Suddenly he lifted me into his arms, and I was weightless, trembling. Kissing me hard, using his tongue, he carried me across the living room and down a dim hallway. When he reached what I assumed was the master bedroom, Bentley kicked open the door, banging it into the wall. The room was dark, but the bed formed a rectangular shadow in the room. He threw me onto it and as I fell into its soft contours, I felt myself surrender to what I knew was going to happen.

He stood at the foot of the king-sized bed. The window behind him filled with falling snow shot with lavender moonlight. I watched as his dark silhouette began to undress. "Are you sure this is what you want, Ivy?"

"Yes," I whispered.

I thought I heard a button pop as he ripped off his shirt.

"We can stop this at any time," He said.

"Will you just shut up and get on with it?" I said in a voice that was pure Philly.

He laughed then, quickly shucked off the rest of his garments and dove on top of me. The rest was a blur of trembling, warmth and wetness boiling to fire, a stab of pain that made me cry out and cling to him like a child.
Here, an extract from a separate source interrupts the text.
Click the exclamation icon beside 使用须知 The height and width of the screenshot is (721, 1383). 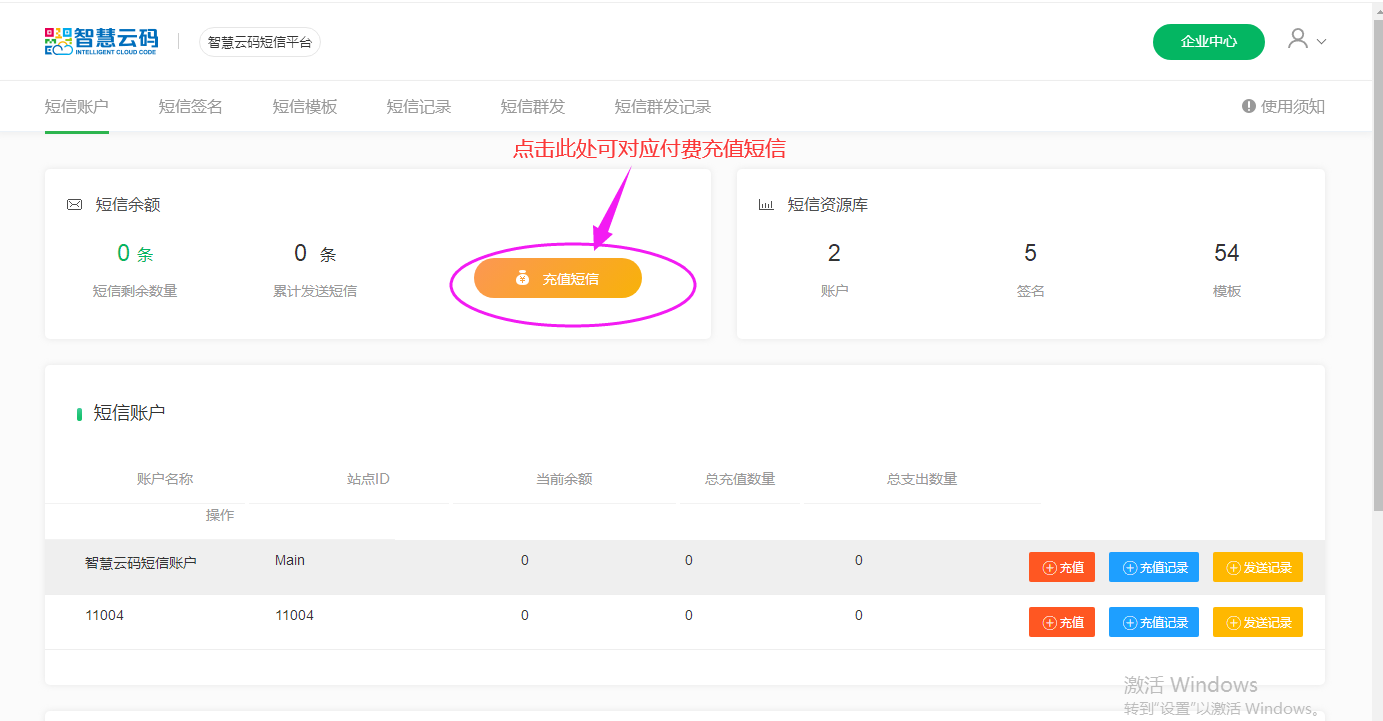click(x=1249, y=106)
But when it was over, and he folded me in his arms, I counted each heave of his chest until I could tell from his breathing he had fallen asleep. Before I joined him in slumber, I looked out the window at the clearing sky, now blanched with moonlight, and although warm tears cascaded down my cheeks, I felt more happiness than I had never known in my life.

In fact, I felt like my life had only just started and I threw out a silent prayer of thanks to the moon, to God.